Task goal – The printed result should hold only the lines from the opening of the data through the line bearing "Diagnostic Testing (461, 1375)", exactly as given and without pictures.

Saved data entries:
+ + + + +

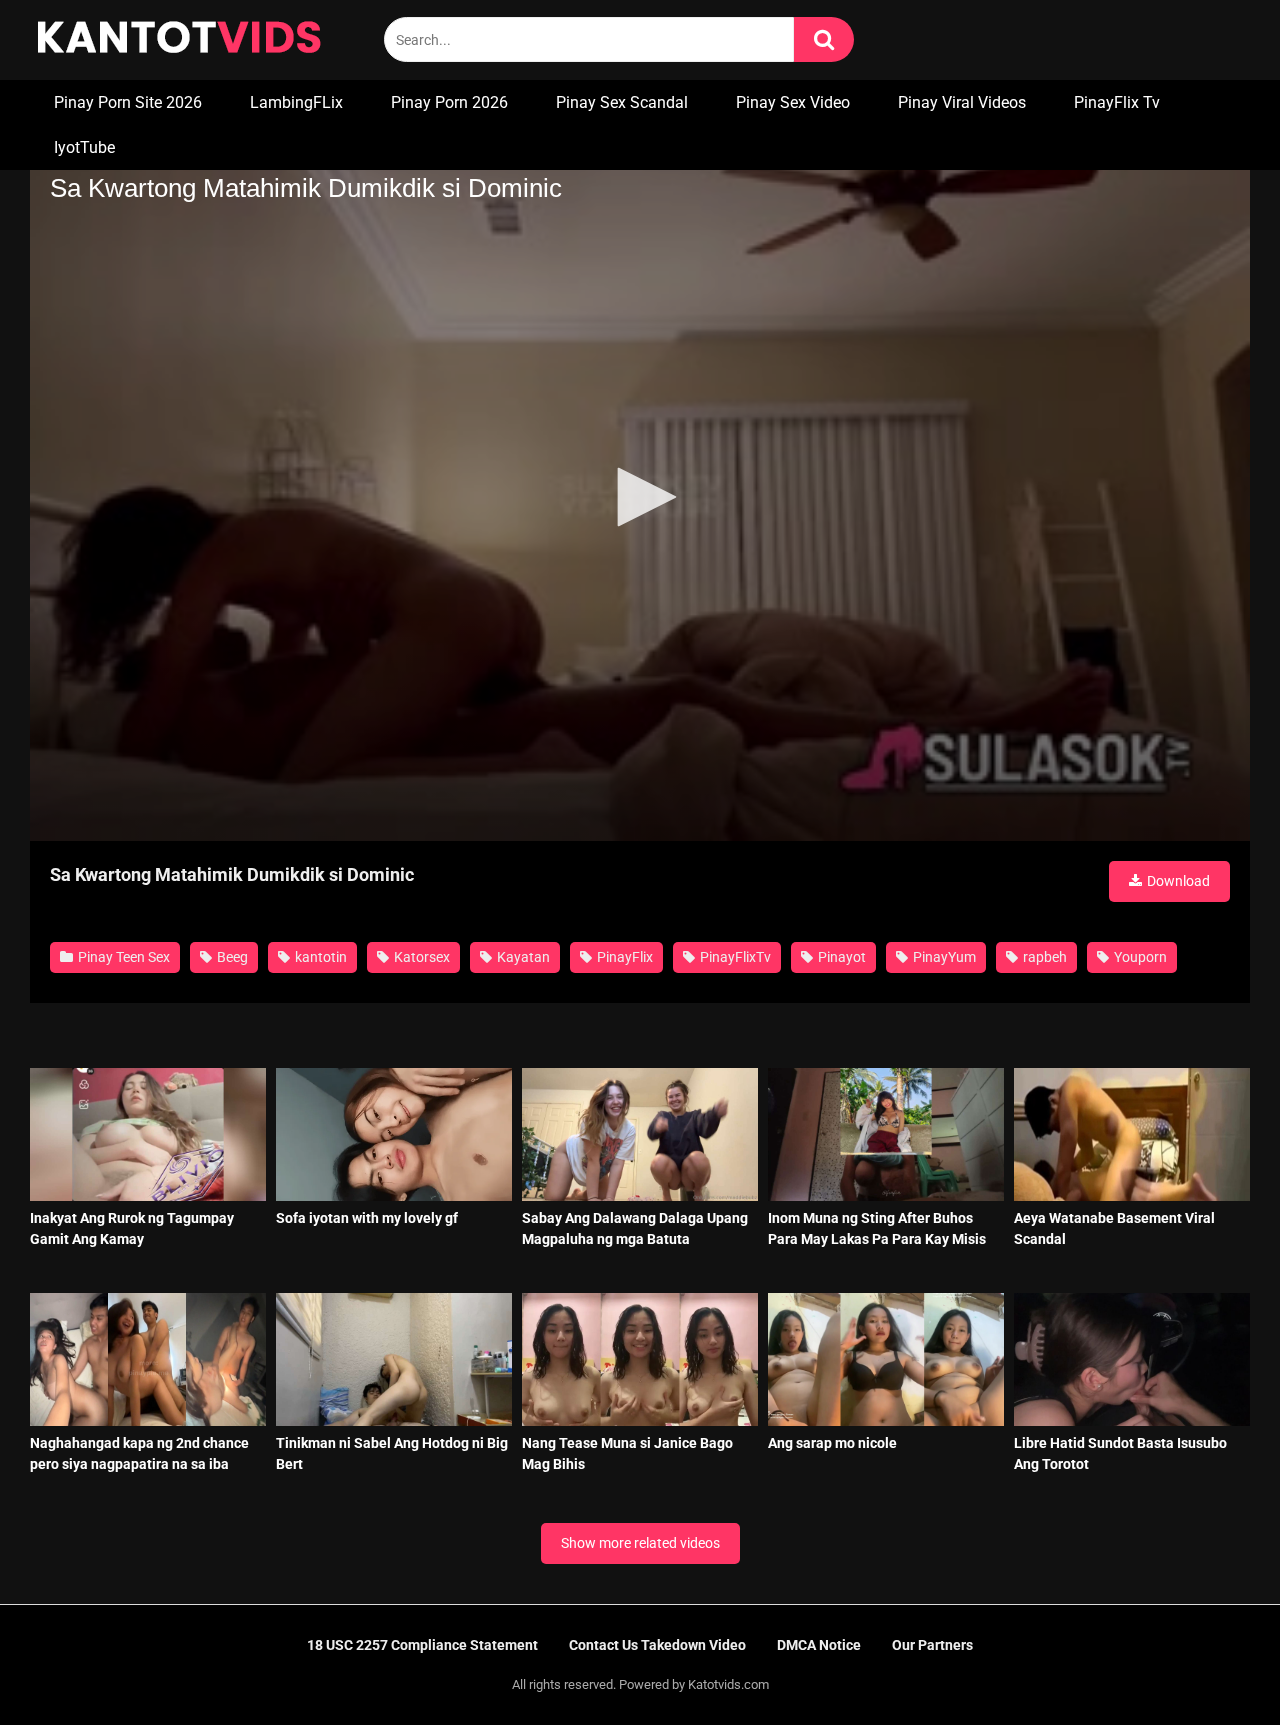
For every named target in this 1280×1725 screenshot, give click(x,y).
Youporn (1139, 957)
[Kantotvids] (179, 40)
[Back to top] (1213, 1664)
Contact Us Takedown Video (657, 1645)
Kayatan (522, 957)
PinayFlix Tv (1117, 102)
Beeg (231, 957)
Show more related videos (640, 1543)
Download (1177, 881)
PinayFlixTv (734, 957)
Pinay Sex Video (793, 102)
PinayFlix (623, 957)
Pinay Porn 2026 (449, 102)
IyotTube (84, 147)
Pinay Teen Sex (122, 957)
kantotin (319, 957)
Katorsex (420, 957)
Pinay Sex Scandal (622, 102)
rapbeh (1043, 957)
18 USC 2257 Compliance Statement (422, 1645)
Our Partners (932, 1645)
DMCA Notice (819, 1645)
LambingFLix (296, 102)
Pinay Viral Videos (962, 102)
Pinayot (840, 957)
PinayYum (943, 957)
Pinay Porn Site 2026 (128, 102)
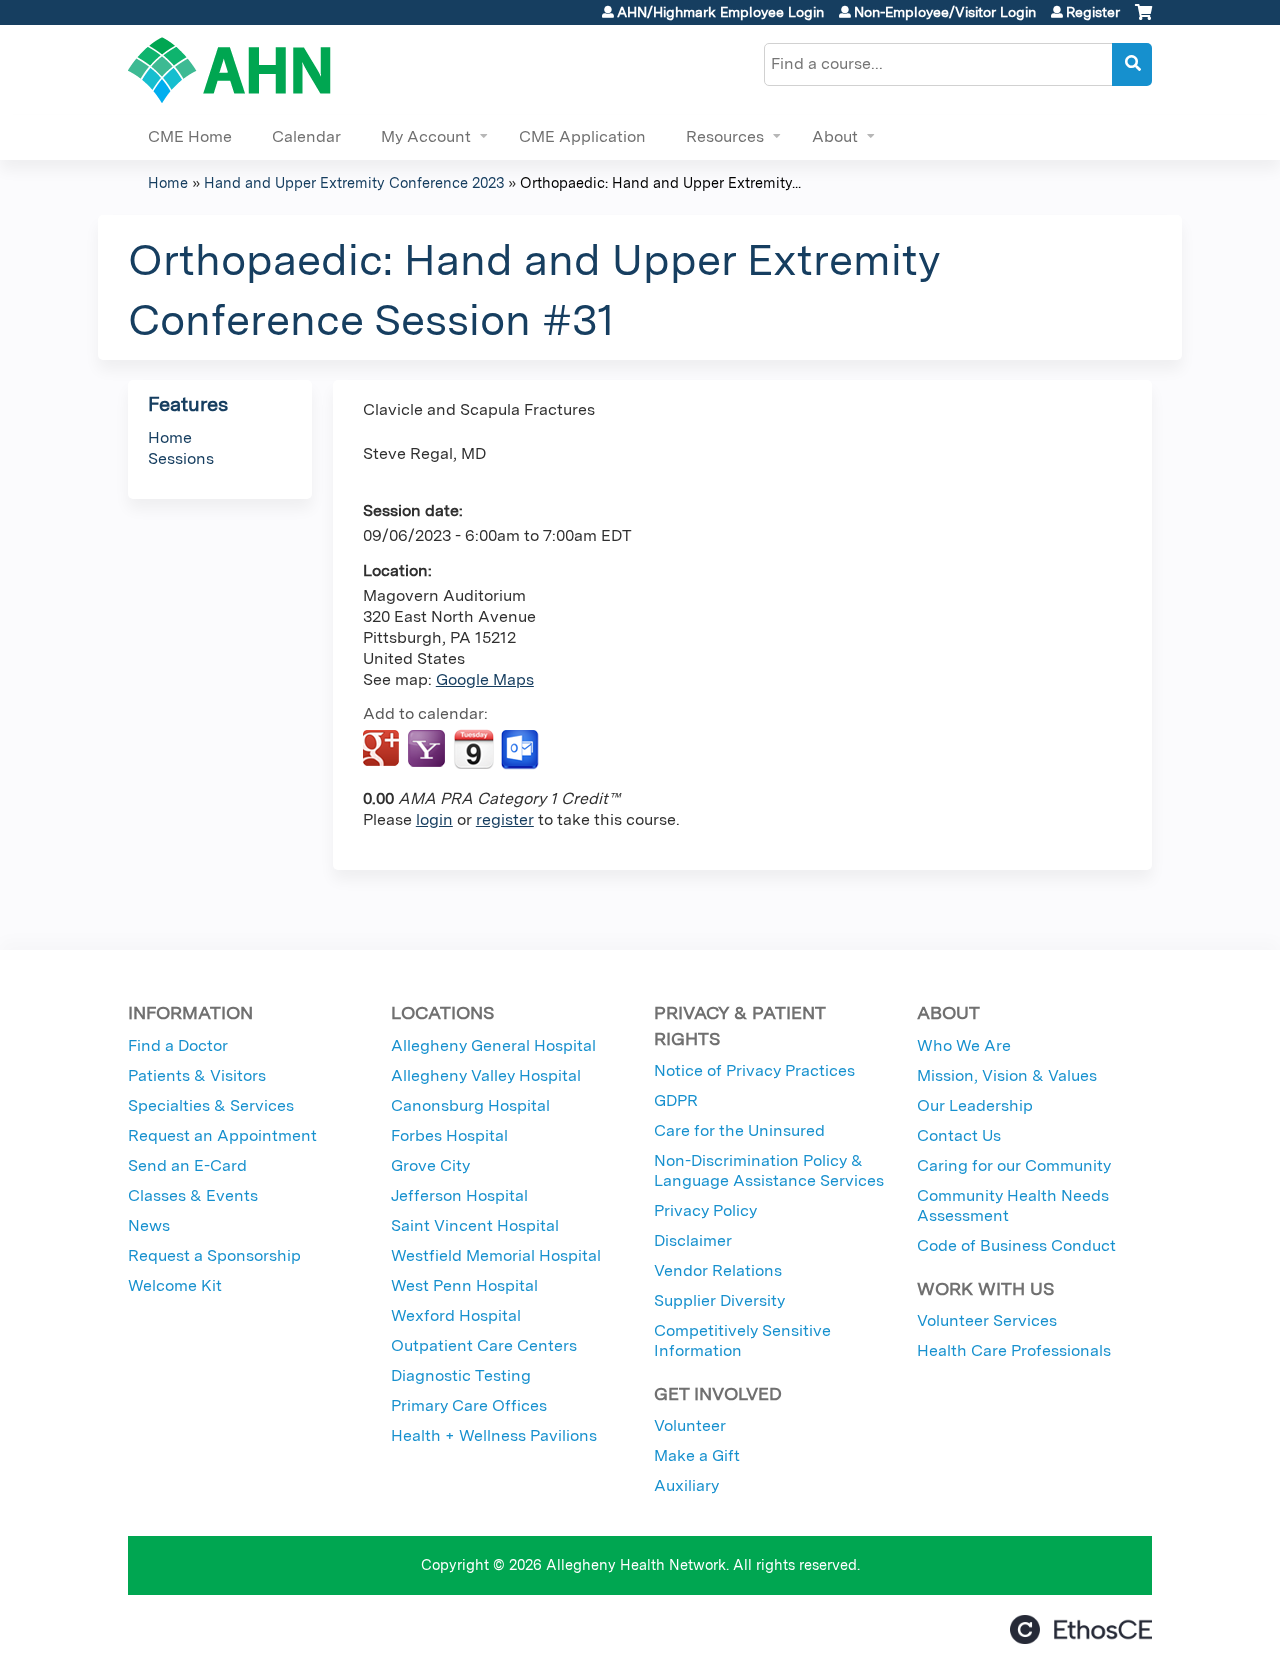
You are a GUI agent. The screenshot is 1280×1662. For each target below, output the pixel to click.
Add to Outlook (521, 750)
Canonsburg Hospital (470, 1105)
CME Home (190, 136)
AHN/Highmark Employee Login (720, 12)
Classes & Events (193, 1195)
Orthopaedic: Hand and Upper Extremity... (660, 182)
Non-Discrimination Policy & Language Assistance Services (769, 1170)
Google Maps (485, 679)
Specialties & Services (211, 1105)
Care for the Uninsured (739, 1130)
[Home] (229, 70)
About (835, 136)
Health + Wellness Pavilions (494, 1435)
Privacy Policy (705, 1210)
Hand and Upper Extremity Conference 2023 (354, 182)
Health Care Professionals (1014, 1350)
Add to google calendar (383, 750)
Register (1093, 12)
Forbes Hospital (449, 1135)
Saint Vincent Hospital (475, 1225)
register (505, 819)
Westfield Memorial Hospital (496, 1255)
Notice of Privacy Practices (754, 1070)
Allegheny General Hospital (493, 1045)
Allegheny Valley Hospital (486, 1075)
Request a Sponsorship (214, 1255)
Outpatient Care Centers (484, 1345)
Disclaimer (693, 1240)
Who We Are (964, 1045)
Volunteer (690, 1425)
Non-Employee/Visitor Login (945, 12)
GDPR (676, 1100)
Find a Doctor (178, 1045)
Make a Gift (697, 1455)
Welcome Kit (175, 1285)
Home (168, 182)
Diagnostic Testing (461, 1375)
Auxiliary (686, 1485)
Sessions (181, 458)
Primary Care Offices (469, 1405)
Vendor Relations (718, 1270)
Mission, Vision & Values (1007, 1075)
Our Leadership (975, 1105)
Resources (725, 136)
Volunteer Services (987, 1320)
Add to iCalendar (473, 749)
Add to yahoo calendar (428, 750)
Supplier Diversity (719, 1300)
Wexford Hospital (456, 1315)
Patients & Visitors (197, 1075)
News (149, 1225)
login (434, 819)
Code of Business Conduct (1016, 1245)
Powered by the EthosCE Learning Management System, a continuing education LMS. (1081, 1629)
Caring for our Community (1014, 1165)
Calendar (306, 136)
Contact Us (959, 1135)
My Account (426, 136)
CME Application (582, 136)
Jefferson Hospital (459, 1195)
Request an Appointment (222, 1135)
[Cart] (1143, 19)
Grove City (430, 1165)
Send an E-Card (187, 1165)
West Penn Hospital (464, 1285)
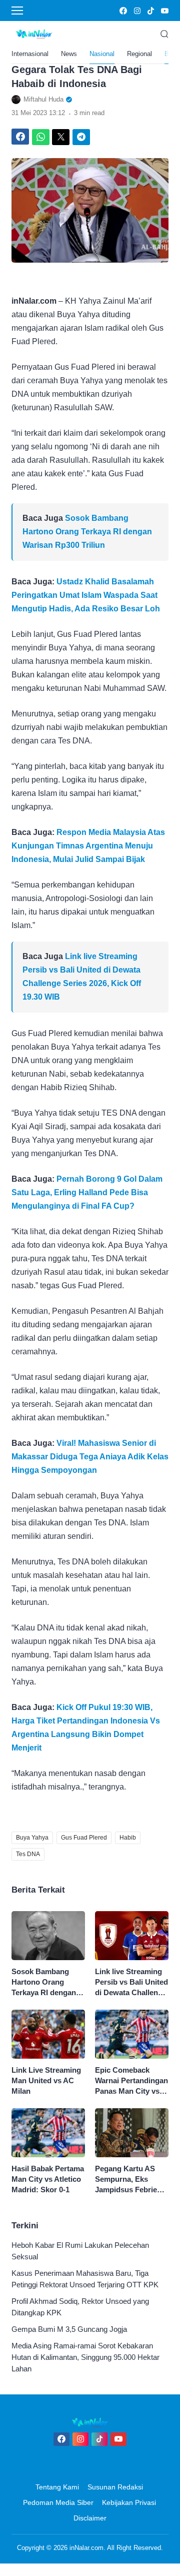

+ + + + +

Response for this exercise –
For every named target in this 1280×1725 screenshot, give click(x,y).
Youporn (1139, 957)
[Kantotvids] (179, 40)
[Back to top] (1213, 1664)
Contact Us Takedown Video (657, 1645)
Kayatan (522, 957)
PinayFlix Tv (1117, 102)
Beeg (231, 957)
Show more related videos (640, 1543)
Download (1177, 881)
PinayFlixTv (734, 957)
Pinay Sex Video (793, 102)
PinayFlix (623, 957)
Pinay Porn 2026 (449, 102)
IyotTube (84, 147)
Pinay Teen Sex (122, 957)
kantotin (319, 957)
Katorsex (420, 957)
Pinay Sex Scandal (622, 102)
rapbeh (1043, 957)
18 USC 2257 Compliance Statement (422, 1645)
Our Partners (932, 1645)
DMCA Notice (819, 1645)
LambingFLix (296, 102)
Pinay Viral Videos (962, 102)
Pinayot (840, 957)
PinayYum (943, 957)
Pinay Porn Site 2026 (128, 102)
You are a GUI agent. The screenshot is 1280×1662. For each target below, output the pixel to click.
Add to Outlook (521, 750)
Canonsburg Hospital (470, 1105)
CME Home (190, 136)
AHN/Highmark Employee Login (720, 12)
Classes & Events (193, 1195)
Orthopaedic: Hand and Upper Extremity... (660, 182)
Non-Discrimination Policy & Language Assistance Services (769, 1170)
Google Maps (485, 679)
Specialties & Services (211, 1105)
Care for the Uninsured (739, 1130)
[Home] (229, 70)
About (835, 136)
Health + Wellness Pavilions (494, 1435)
Privacy Policy (705, 1210)
Hand and Upper Extremity Conference 2023 (354, 182)
Health Care Professionals (1014, 1350)
Add to google calendar (383, 750)
Register (1093, 12)
Forbes Hospital (449, 1135)
Saint Vincent Hospital (475, 1225)
register (505, 819)
Westfield Memorial Hospital (496, 1255)
Notice of Privacy Practices (754, 1070)
Allegheny General Hospital (493, 1045)
Allegheny Valley Hospital (486, 1075)
Request a Sponsorship (214, 1255)
Outpatient Care Centers (484, 1345)
Disclaimer (693, 1240)
Who We Are (964, 1045)
Volunteer (690, 1425)
Non-Employee/Visitor Login (945, 12)
GDPR (676, 1100)
Find a Doctor (178, 1045)
Make a Gift (697, 1455)
Welcome Kit (175, 1285)
Home (168, 182)
Diagnostic Testing (461, 1375)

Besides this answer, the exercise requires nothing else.